1-Şehidimize bir anıt mezar yaptıralım. 2-Şehidimiz Ali Haydar Benginin ailesinin ekonomik problemlerinin halli için onlara derhal bir ev ve ayrıca gelir getirecek bir mülk alalım. 3-Şehitlerimizin çocuklarına en iyi eğitimin verilmesini sağlayalım. Özel Okul temsilcileri her bir çocuğumuzu alsın, eğitim hayatlarının sonuna kadar bedava yardım etsin. 4-Diyarbakır Valiliğinden gerekli izin alınarak,hatta onların koordinatörlüğünde bir yardım kampanyası başlatalım. 5-Bu işler için başta Sayın Bakanımız M.Mehdi Eker, hali vakti yerinde Milletvekilimiz İhsan Arslan beyler öncülük etsinler.
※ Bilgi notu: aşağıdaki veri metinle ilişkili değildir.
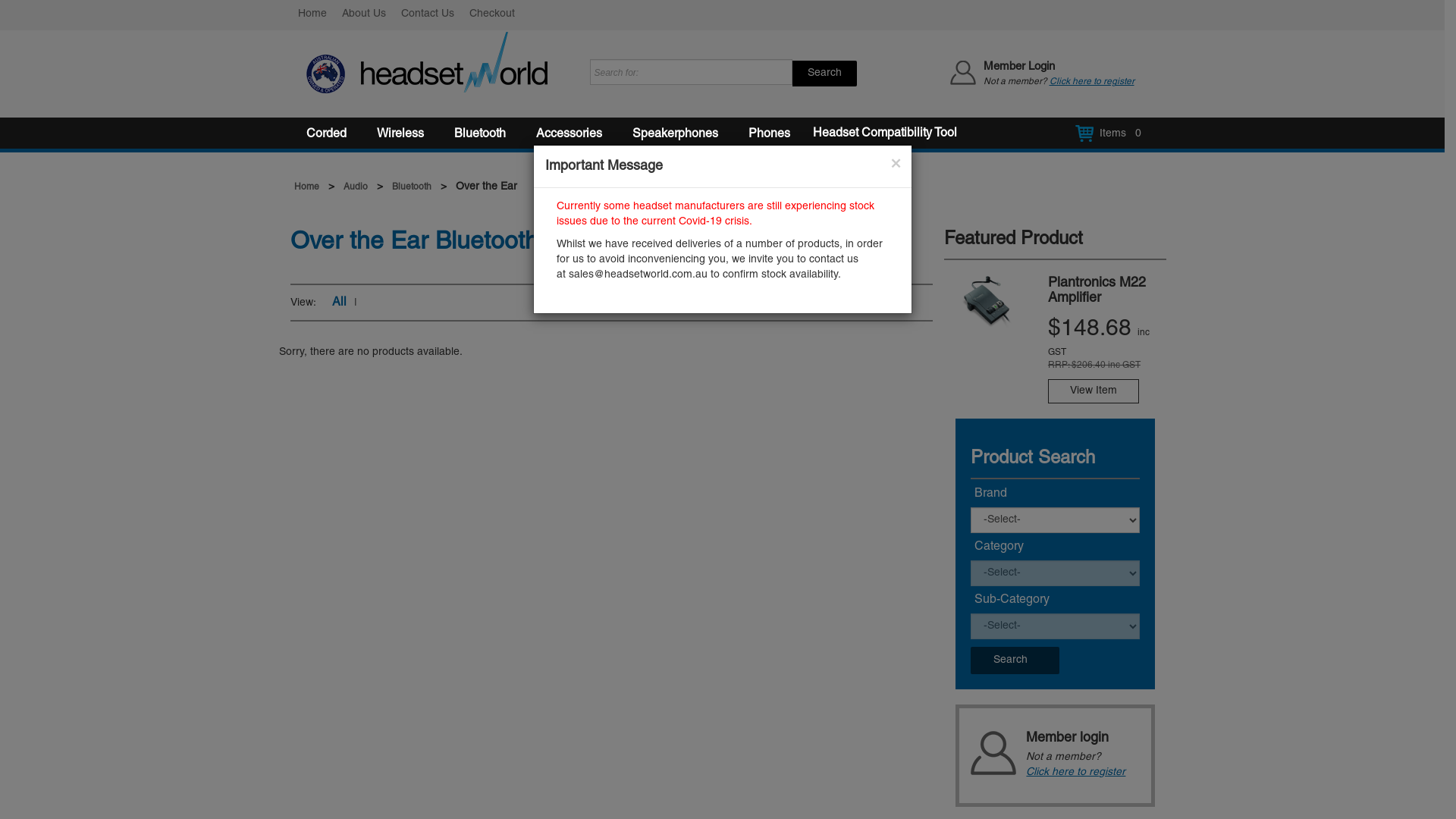
Accessories Element type: text (568, 133)
Click here to register Element type: text (1075, 772)
Headset Compatibility Tool Element type: text (884, 133)
Member login Element type: text (1082, 746)
View Item Element type: text (1093, 391)
Corded Element type: text (326, 133)
Home Element type: text (306, 186)
Member Login Element type: text (1018, 67)
  Items   0   Element type: text (1110, 133)
All Element type: text (339, 302)
Click here to register Element type: text (1091, 81)
Bluetooth Element type: text (479, 133)
Speakerphones Element type: text (675, 133)
Search Element type: text (823, 73)
Bluetooth Element type: text (410, 186)
Phones Element type: text (768, 133)
Wireless Element type: text (399, 133)
Audio Element type: text (354, 186)
Given the description of an element on the screen output the (x, y) to click on. 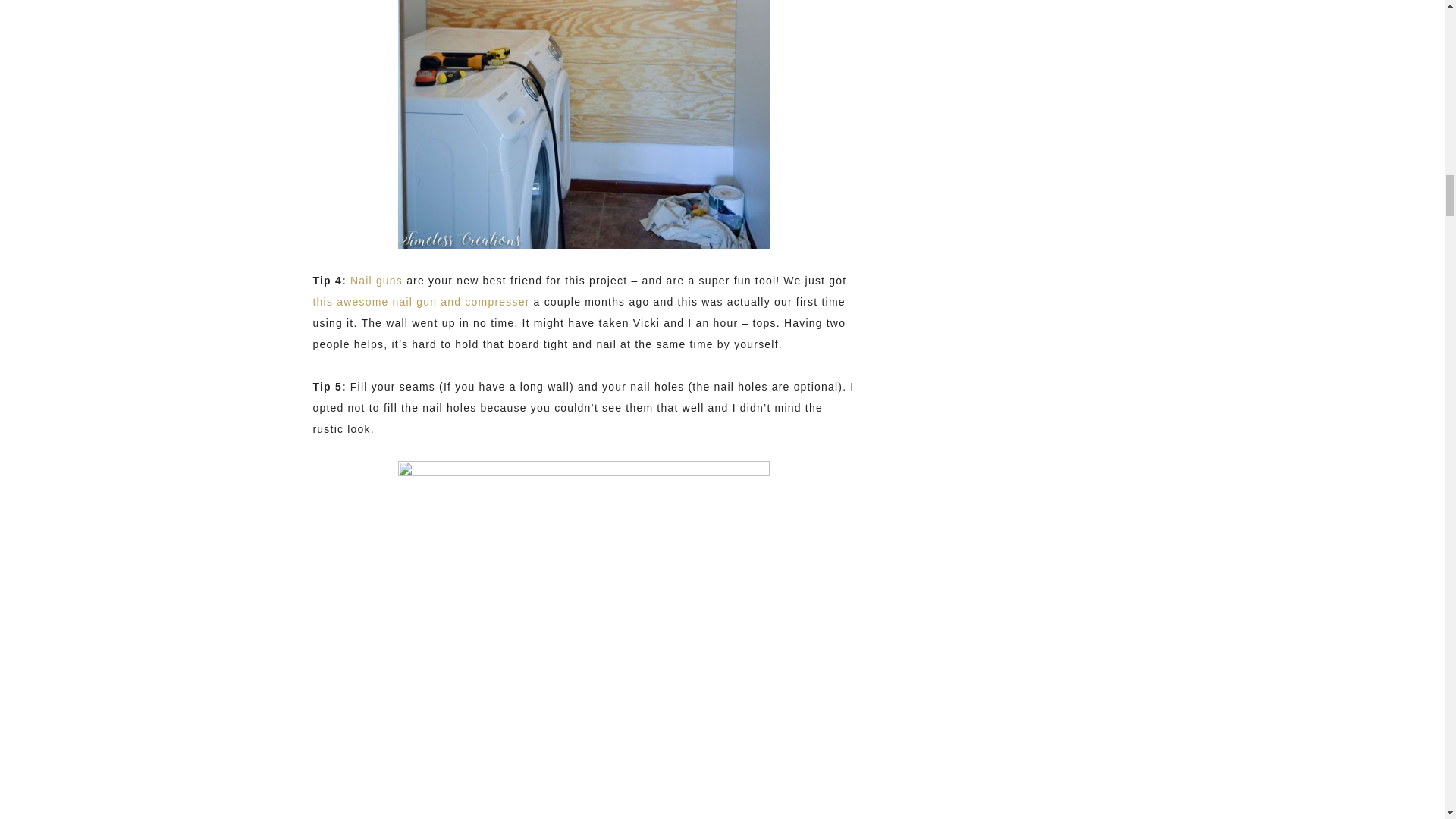
Nail guns (376, 280)
this awesome nail gun and compresser (421, 301)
Ama Diyarbakır SÖZ AİLESİ(Mehmet Ali Altındağ, Ömer Büyüktimur beyler) de hem maddi olarak ve hemde manevi açıdan sahibi oldukları basın kuruluşlarını bu konuda istihdam etmek üzere desteklerini lütfen esirgemesinler ki, Şehit Ali Haydar Bengi bize küsmesin.